WHAT YOU NEED TO DO>
**A.** Quote the passage of the Gulf oil spill article starting at "Louisiana oil spill: toxic" and ending at "surrounding the spill.".
**B.** Write what comes next in the article on the Gulf of Mexico oil spill, picking up after its final sentence.

== EXCERPT ==

Louisiana oil spill: toxic chemical fear over BP's clean-up efforts
Officials, scientists and fishermen warn of threat to sealife in the Gulf of Mexico
Scientists have raised urgent new concerns over the latest efforts to mitigate the catastrophic oil spill in the Gulf of Mexico caused by the oil rig explosion on BP's Deepwater Horizon. Latest efforts to limit the environmental damage involve an untried deep-water technique, using a toxic dispersant that they believe may damage ocean life. But the new method has so far only succeeded in ratcheting up the growing controversy surrounding the spill.
On Friday, Barack Obama appeared to be losing his patience with oil company executives and officials who have been trading blame since the rig exploded. "I will not tolerate more finger-pointing or irresponsibility," he said in the White House rose garden, flanked by members of his cabinet. "The system failed, and it failed badly. And for that, there is enough responsibility to go around. And all parties should be willing to accept it."

===
== GIVEN INFORMATION ==

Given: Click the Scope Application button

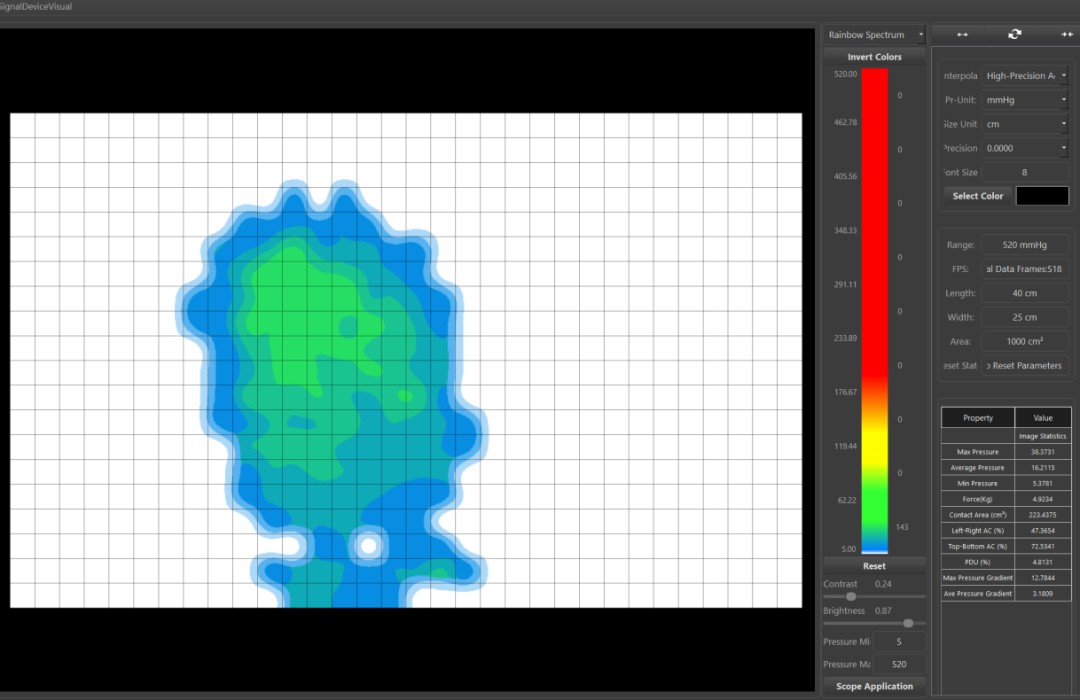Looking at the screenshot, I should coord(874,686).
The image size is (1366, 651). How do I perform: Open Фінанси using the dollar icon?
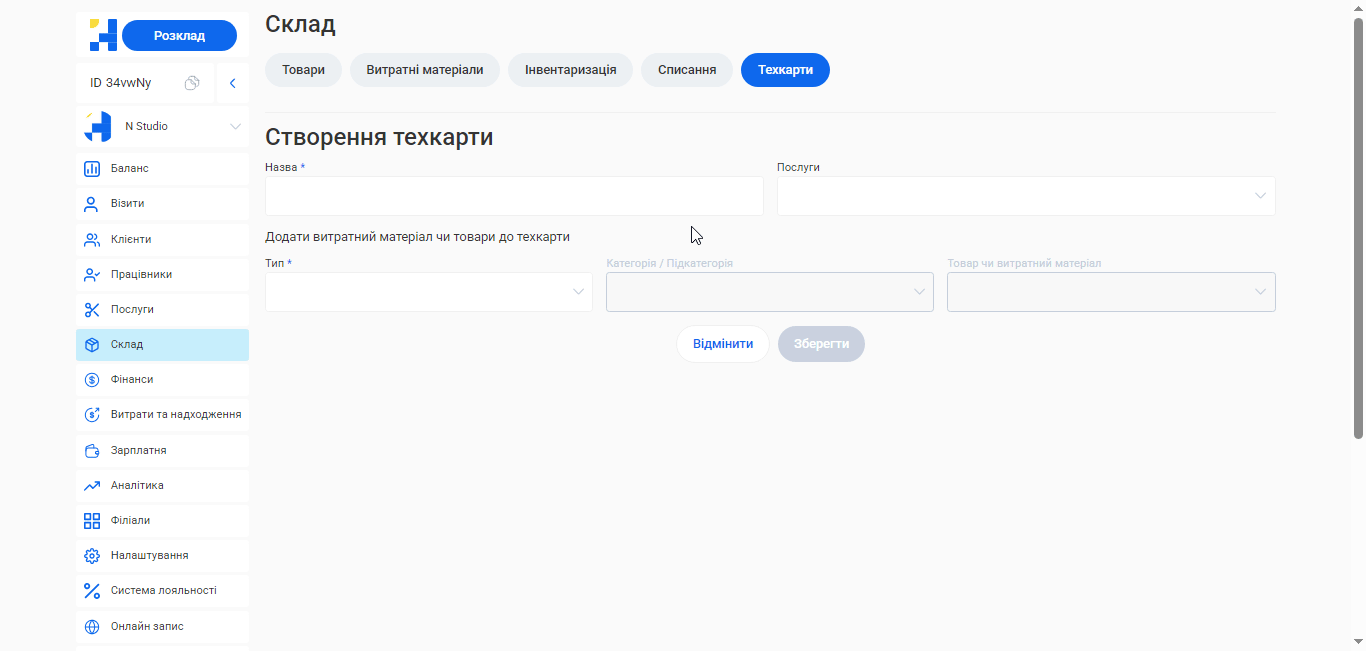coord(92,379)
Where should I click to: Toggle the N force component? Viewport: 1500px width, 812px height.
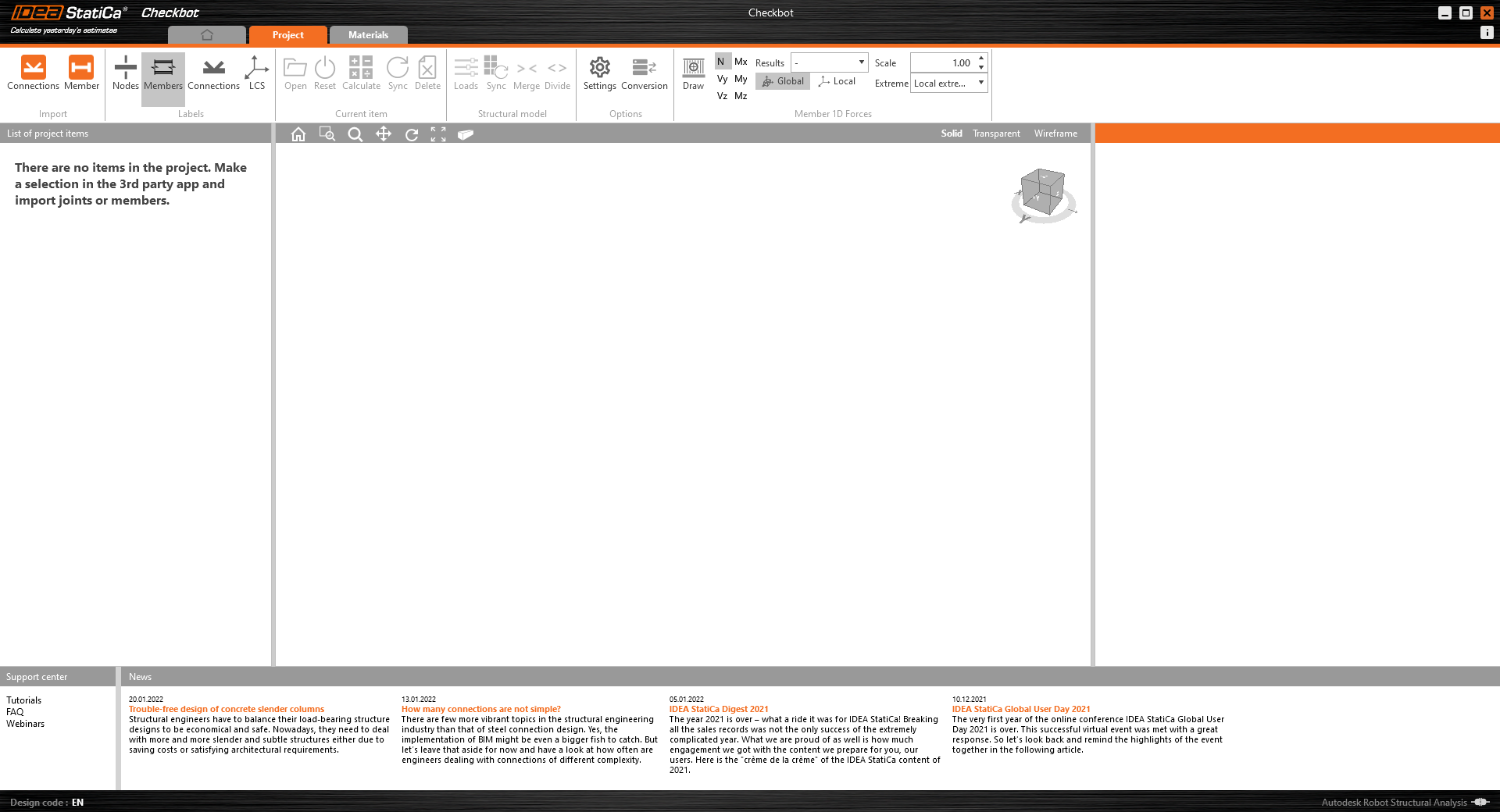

===

TASK RESULTS>
**A.**
Louisiana oil spill: toxic chemical fear over BP's clean-up efforts
Officials, scientists and fishermen warn of threat to sealife in the Gulf of Mexico
Scientists have raised urgent new concerns over the latest efforts to mitigate the catastrophic oil spill in the Gulf of Mexico caused by the oil rig explosion on BP's Deepwater Horizon. Latest efforts to limit the environmental damage involve an untried deep-water technique, using a toxic dispersant that they believe may damage ocean life. But the new method has so far only succeeded in ratcheting up the growing controversy surrounding the spill.

**B.**
Approval by the US Environment Protection Agency (EPA) for the pumping of tens of thousands of litres of the chemical Corexit 9500 deep on to the seabed early yesterday comes despite warnings from Louisiana state health officials, scientists and fishermen that the technique is untested and potentially hazardous to marine life and the wider ecosystem. Louisiana officials claim BP and the EPA ignored their concerns about how the chemicals may harm the sea floor.
This round of attempts to both stop the spill and deal with the oil being spewed out follow the failure to capture the leak by the lowering of a 100-tonne metal box over the damaged seabed wellhead.
In the coming days BP will attempt a "junk shot". This involves pumping the damaged blow-out preventer lying on the ocean floor - which failed during the explosion that killed 11 workers - with golf balls and other material to clog it up before closing it with heavy mud.
But it is the use of the chemical dispersant in such depths that has become the increasing focus of concern. Until now, Corexit 9500 has been approved for surface use only. Chemical dispersants break oil into small globules, allowing it to disperse more quickly into the water or air before currents can wash it ashore.
Corexit 9500 has been identified as a "moderate" human health hazard that can cause eye, skin or respiratory irritation with prolonged exposure. Its makers also warn that it has the tendency to "bioconcentrate" in the environment.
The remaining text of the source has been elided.